Seit vielen Jahren ist diese Einrichtung in der MHH als erste Adresse für kompetente Beratung, Betreuung und Behandlung von Tic-Erkrankungen aller Altersgruppen bekannt und anerkannt. Als größte ihrer Art in Deutschland sichert sie die Versorgung von Patienten bei der Erstdiagnose. Darüberhinaus wird sie vielfach zur Einholung einer Zweitmeinung aufgesucht. Frau Prof’in K. Müller-Vahls langjährige klinische Erfahrung mit unzähligen Patienten gepaart mit zukunftsweisender Forschung steht für Fachkompetenz, Einsatz, Engagement und Verbundenheit mit dem Tourette-Syndrom (TS). Ihr berufliches als auch persönliches Commitment ist über deutsche Grenzen bekannt und sehr geschätzt. Ihre Expertise und Wirken manifestieren sich in der Zusammenarbeit mit vielen Gremien auf nationaler, europäischer und internationaler Ebene.
Unsere enge, kooperativ-konstruktive und über Jahrzehnte währende Zusammenarbeit mit Frau Prof’in Müller-Vahl und der TS-Spezialsprechstunde in der MHH ist von unschätzbarem Wert. Eine Reduzierung der Kapazitäten – gar Schließung – ist für uns undenkbar und wäre mit unabsehbaren Folgen für Tourette-Betroffene selbst, aber auch für unsere ureigene Arbeit der Selbsthilfe und Aufklärungsarbeit verbunden.
Doch dies scheint die Verantwortlichen der MHH nicht zu interessieren. Unsere offizielle Beschwerde an das Präsidium der MHH sowie weitere Entscheider im Hause ist bis heute – nach mehr als fünf Monaten – ohne eine klärende Kommunikation geblieben. Nicht nur die TGD e.V. als Interessenvertretung von TS-Betroffenen und Ihren Angehörigen, sondern auch die Beschwerden weiterer Akteure der TS-Community sowie der Betroffenen und Angehörigen selbst verhallten ins Leere.
Das Ausmaß und Dauer der Situation waren Mitte des Jahres nicht vorhersehbar – und sie sind es nach wie vor nicht! Doch wo steht der hilfesuchende Patient in diesem Kontext?
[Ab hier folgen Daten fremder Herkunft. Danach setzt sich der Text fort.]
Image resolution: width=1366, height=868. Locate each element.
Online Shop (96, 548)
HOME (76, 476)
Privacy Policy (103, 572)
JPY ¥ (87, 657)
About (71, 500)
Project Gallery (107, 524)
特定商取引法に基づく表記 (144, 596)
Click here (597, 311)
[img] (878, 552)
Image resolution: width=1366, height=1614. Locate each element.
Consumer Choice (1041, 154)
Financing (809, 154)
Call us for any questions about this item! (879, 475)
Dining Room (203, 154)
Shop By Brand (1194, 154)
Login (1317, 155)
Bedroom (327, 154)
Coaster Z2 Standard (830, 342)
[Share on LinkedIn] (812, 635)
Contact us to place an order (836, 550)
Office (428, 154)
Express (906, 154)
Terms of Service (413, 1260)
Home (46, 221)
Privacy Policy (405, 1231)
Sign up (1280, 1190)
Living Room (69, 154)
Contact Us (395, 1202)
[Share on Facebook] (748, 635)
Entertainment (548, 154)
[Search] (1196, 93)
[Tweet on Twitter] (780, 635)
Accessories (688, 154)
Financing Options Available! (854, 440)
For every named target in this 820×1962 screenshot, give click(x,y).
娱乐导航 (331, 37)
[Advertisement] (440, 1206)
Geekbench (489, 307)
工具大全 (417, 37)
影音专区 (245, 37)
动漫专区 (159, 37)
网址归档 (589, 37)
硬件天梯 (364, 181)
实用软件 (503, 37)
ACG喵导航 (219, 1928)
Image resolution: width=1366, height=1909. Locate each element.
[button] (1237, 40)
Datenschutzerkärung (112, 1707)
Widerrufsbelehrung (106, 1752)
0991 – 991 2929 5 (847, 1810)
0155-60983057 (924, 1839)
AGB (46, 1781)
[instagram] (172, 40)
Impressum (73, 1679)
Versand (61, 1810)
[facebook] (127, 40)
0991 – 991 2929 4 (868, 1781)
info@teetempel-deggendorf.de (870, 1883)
Mit einer solchen, nicht nachvollziehbaren Vorgehensweise wird Patienten die Chance einer klaren, eindeutigen Diagnosefindung, Behandlung und Betreuung durch Fachexpertise genommen. Ergo, der Irr- und Leidensweg von hilfesuchenden Betroffenen wird in Kauf genommen und verlängert. Wo bleibt da das Patientenrecht auf medizinische Versorgung?
Aktuell wurde Frau Prof’in Müller-Vahl erneut in eine andere Station versetzt. Sie bemüht sehr, die Termine nicht nur für Wieder-, sondern auch gerade für Neuvorstellungen wieder zu vergeben – trotz der unklaren Situation. Mit längeren Wartezeiten ist daher zu rechnen.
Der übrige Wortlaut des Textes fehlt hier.